A three-judge panel allowed an unsealed version of the notice to be shared to anyone Facebook or the government felt could weigh in on the matter.
Briefs in support of Facebook were due by June 30, and those supporting the government’s position were due by July 31. A court date has tentatively been set for September, with no day specified.
Support for Facebook has been strong. The first supporting brief was written in collaboration with some of the biggest names in the tech industry: Microsoft, Apple, Google, Dropbox, Twitter, Yelp, Snap and Avvo. The American Civil Liberties Union, Electronic Frontier Foundation (EFF), Center for Democracy & Technology and several other privacy and liberty organizations also added their voices against the overreaching NDOs.
Reading between the lines
The actual number of NSLs sent by the government is not entirely known. According to a Department of Justice report to Congress, over 9,000 NSLs were issued for information on U.S. persons just for 2005.
Tech companies and service providers are likely receiving the bulk of these requests, since they exist to collect data voluntarily and involuntarily on millions of people. To build trust with their users, the companies want to be as transparent as possible regarding their practices.
But when it comes to the NSL, companies are legally prohibited from telling their users that the government has requested information on them, unless they take the issue through appeals like Facebook is doing now.
It is not prohibited to say when you have not received a request to hand over user information.
“Warrant canaries” are becoming increasingly common among companies that are frequent recipients of NSLs. The name comes from canary birds that were brought down into mines to indicate conditions were safe, by not dying by asphyxiation.
Companies are setting up transparency report pages on which they can legally say they have not received a NSL within a specific window of time. Should that message ever go away, there is a good chance that the company has been the target of an NSL.
After Reddit took down its warrant canary in 2016, awareness for the practice has increased, and its use is still strong. Pinterest, for example, carefully logs and outlines all requests they are legally allowed to detail. The law states they can share the number in bands of 250, starting at zero.
According to the EFF’s “Who Has Your Back?” 2017 report, internet services providers (or ISPs) were scored as some of the worst defenders of NSLs. AT&T, Verizon, Comcast and T-Mobile are receivers of a huge number of NSLs, but have a near non-existent record of challenging them in courts.
Today’s NSL legality: constitutional
Facebook has the bankroll and manpower needed to challenge a National Security Letter from the U.S. government, but due to a recent federal appeals decision, their chances of success on appeal look bleak.
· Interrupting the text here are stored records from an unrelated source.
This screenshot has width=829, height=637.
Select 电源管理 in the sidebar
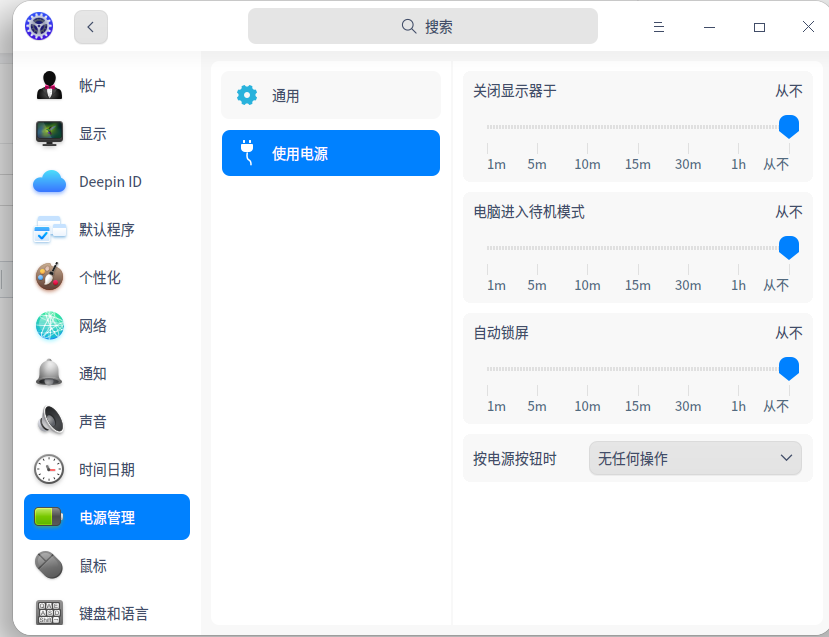pos(108,517)
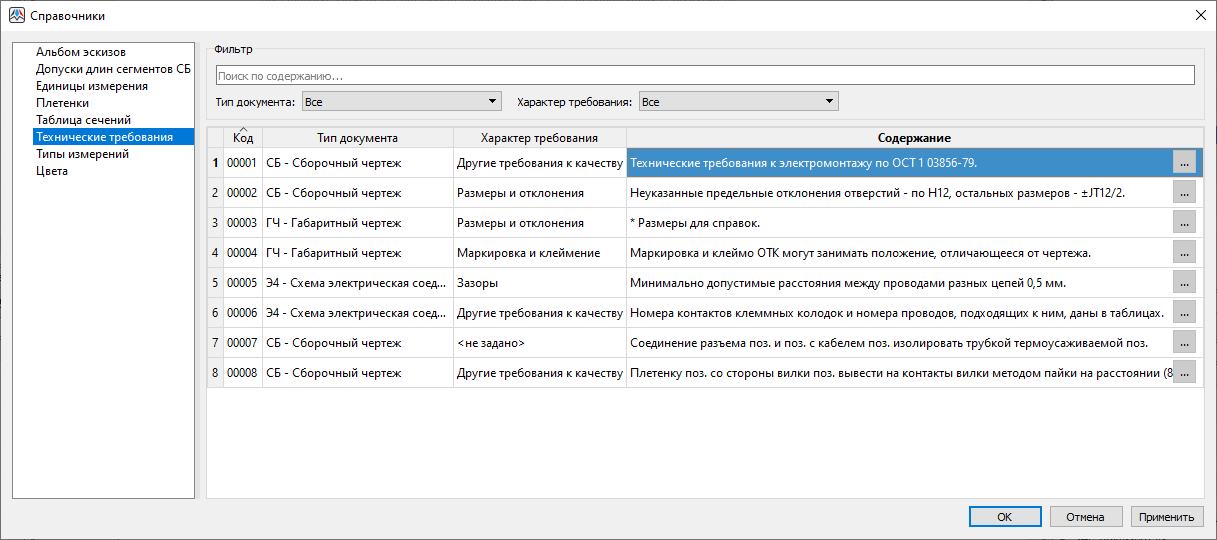Click the ellipsis button in row 00006
The image size is (1217, 540).
(x=1184, y=312)
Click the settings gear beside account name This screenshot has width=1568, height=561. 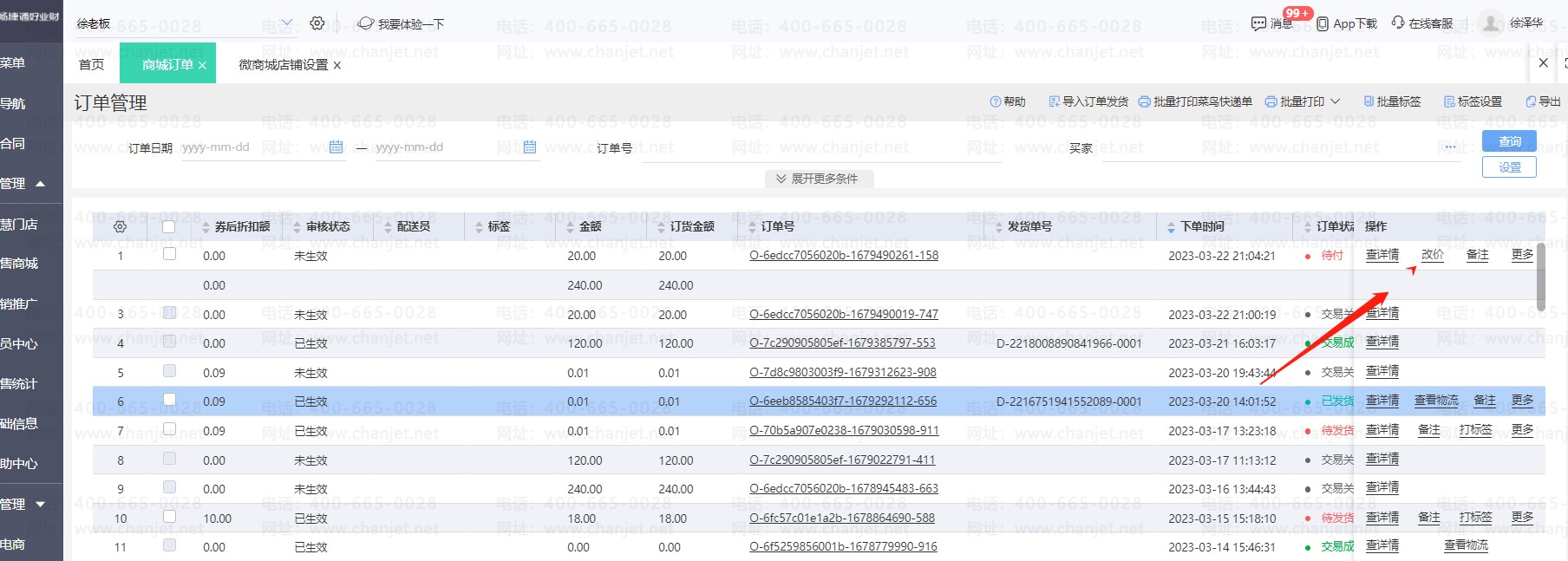[317, 23]
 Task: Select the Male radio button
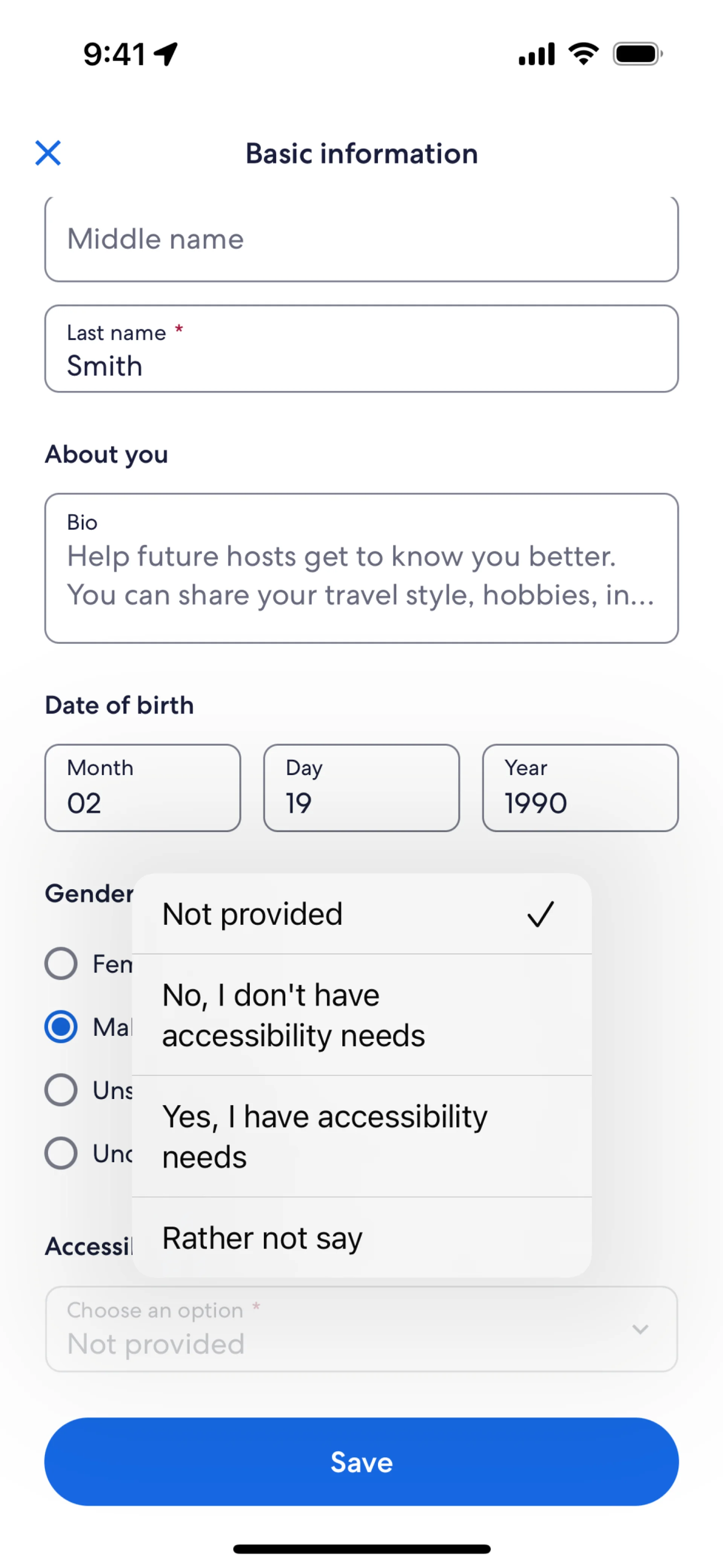pos(61,1027)
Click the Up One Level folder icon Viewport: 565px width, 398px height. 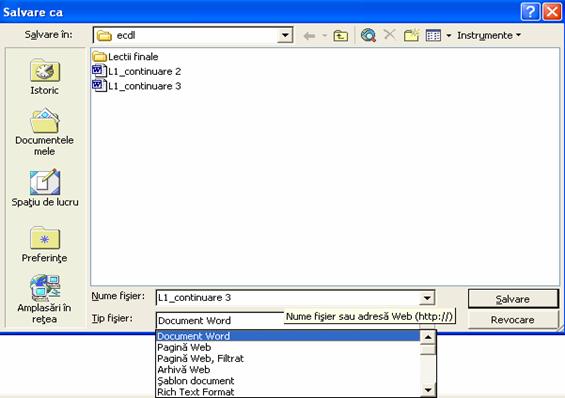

After non-disclosure portions of the NSL were declared unconstitutional in 2013, the Department of Justice and Congress worked to tweak the process. In the period of four years, they added two provisions: review the NDO after three years and cancel the order once the investigation is over.
These revisions were enough to convince the 9th US Circuit Court of Appeals that the non-disclosure aspects of the National Security Letters no longer infringe the First Amendment rights of the companies or individuals under investigation.
Paul Saputo, senior defense attorney at the Saputo Law Firm, sees this verdict as an outsourcing of our constitutional rights to the private sector.
“Simply by cobbling together a few standard-form sentences on a piece of paper, the FBI can entirely bypass the oversight of the judiciary, so long as the companies don't fight back. And why would they?”
This recent ruling comes just weeks after Facebook sought to challenge the gag order in federal appeals court. Facebook has not published any more information relating to their upcoming September trial, but Saputo predicts the court deciding Facebook's case will almost certainly look to the Ninth Circuit ruling for guidance.
The investigative arms of the U.S. government have acquired a new weapon. When wielded by the FBI or the NSA, this weapon grants the power to demand any information on persons of interest.